Palavras-chave: soro de leite; processamento; análises; vida de prateleira.

 

1 INTRODUÇÃO
Entre as diversas formas de utilização do soro de leite, a elaboração de bebidas lácteas constitui uma das alternativas mais simples e atrativas para o seu aproveitamento, uma vez que existe a possibilidade de uso dos equipamentos previamente disponíveis nas indústrias de laticínios (PINTADO, M. E.; MACEDO, A. C.; MALCATA, F. X., 2001; CASTRO et al., 2004). Aliado a este fato, pode-se observar que a produção de bebidas lácteas tem conquistado mercado em razão de sua boa aceitação sensorial, elevado valor nutritivo, baixo custo de produção, simplicidade do processo e preços mais atrativos para o consumidor, sendo uma alternativa a produtos clássicos como o leite pasteurizado ou leites fermentados (OLIVEIRA, 2006; THAMER e PENNA, 2006; SANTOS et al., 2008). No Brasil verificou-se uma crescente aceitação para as bebidas semelhantes ao leite, que são produzidas pela mistura de leite e soro obtido da fabricação de diversos tipos de queijos (GALLARDO-ESCAMILLA, F.J.; NELLY, A.L.; DELAHUNTY, C.M., 2007).
O Brasil é o quinto maior produtor de leite do mundo com mais de 29 milhões de toneladas, respondendo por 5,3% da produção mundial em 2010. No mesmo ano a produção de queijos produzidos sob inspeção foi de 801.440 toneladas, com aumento de 11% em relação à produção de 2009. No entanto, considerando que a produção de queijos informais (sem inspeção) equivale a 40% do total, pode-se concluir que o volume produzido atingiu 1,3 milhões de toneladas em 2010 (EMBRAPA, 2010; ABIQ, 2011). Entretanto, considerando o volume de queijos produzidos em 2010, foram gerados aproximadamente 13 milhões de litros de soro, que devido ao seu conteúdo de matéria orgânica, pode constituir um sério problema ambiental (ALESSI, 2005; SARAIVA, 2008).
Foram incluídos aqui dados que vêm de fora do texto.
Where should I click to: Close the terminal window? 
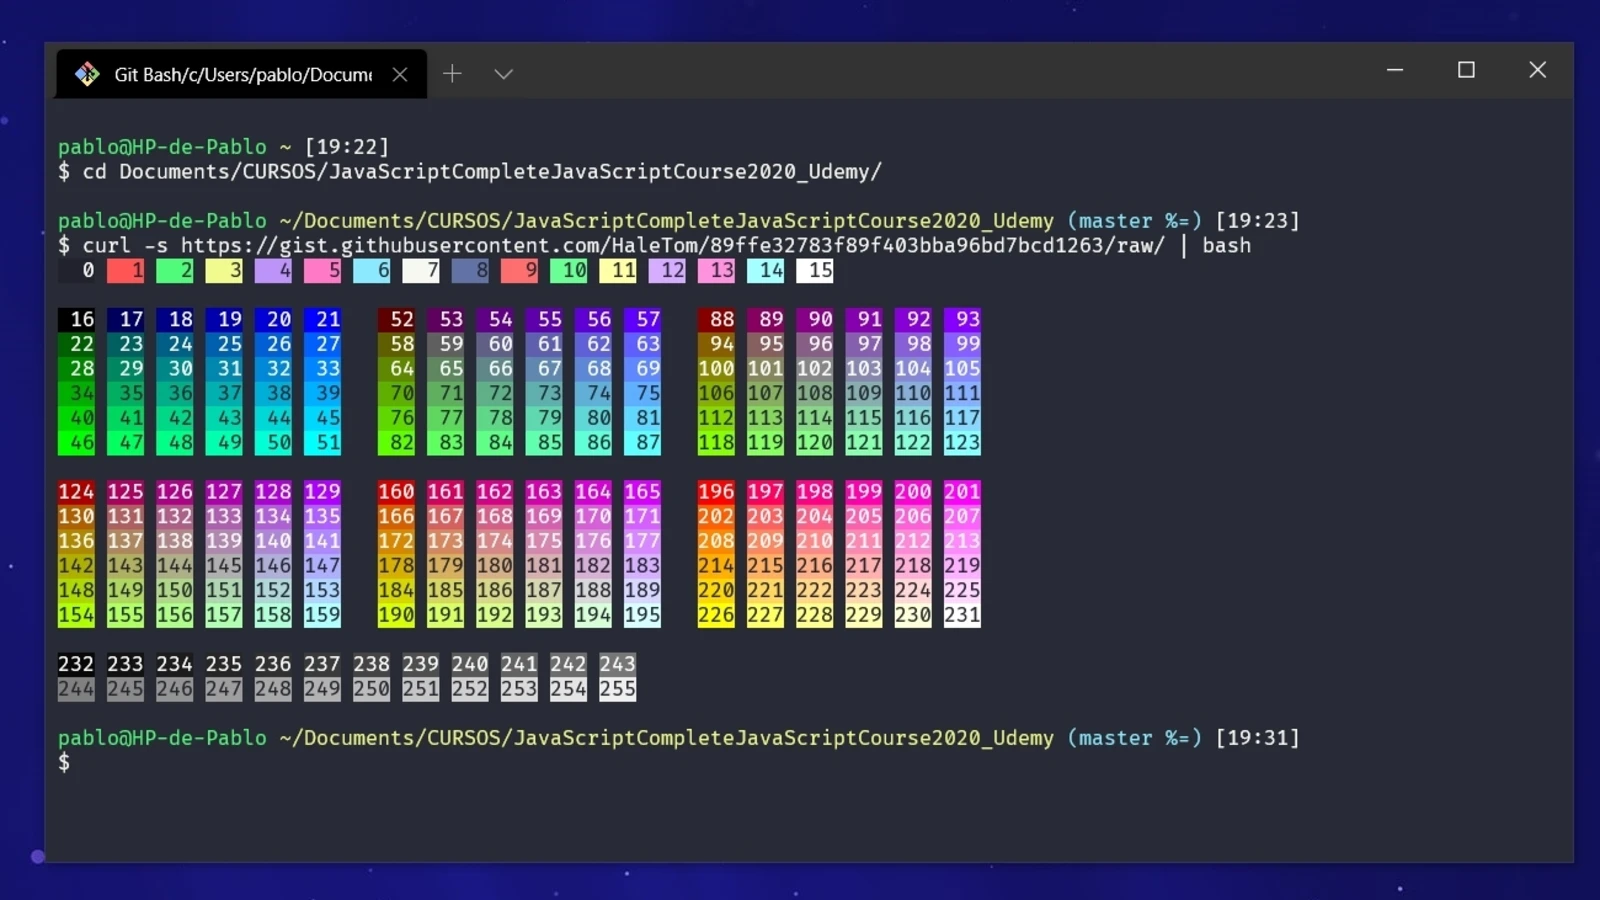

O queijo de coalho é um queijo brasileiro típico da região norte e nordeste do país, sendo fabricado por diferentes tecnologias, principalmente por queijarias artesanais, de pequeno e médio porte. Com a padronização da tecnologia de fabricação empregando-se leite pasteurizado, a sua produção e consumo tem aumentado muito nos últimos anos, principalmente na região sudeste (BORGES et al., 2003; PEREZ, 2005; SOBRAL, D.; PAULA, J. C. J.; SILVA, P. H. F., 2007). Este crescimento na produção do queijo de coalho torna necessária a busca por alternativas para o aproveitamento adequado do soro proveniente da sua fabricação.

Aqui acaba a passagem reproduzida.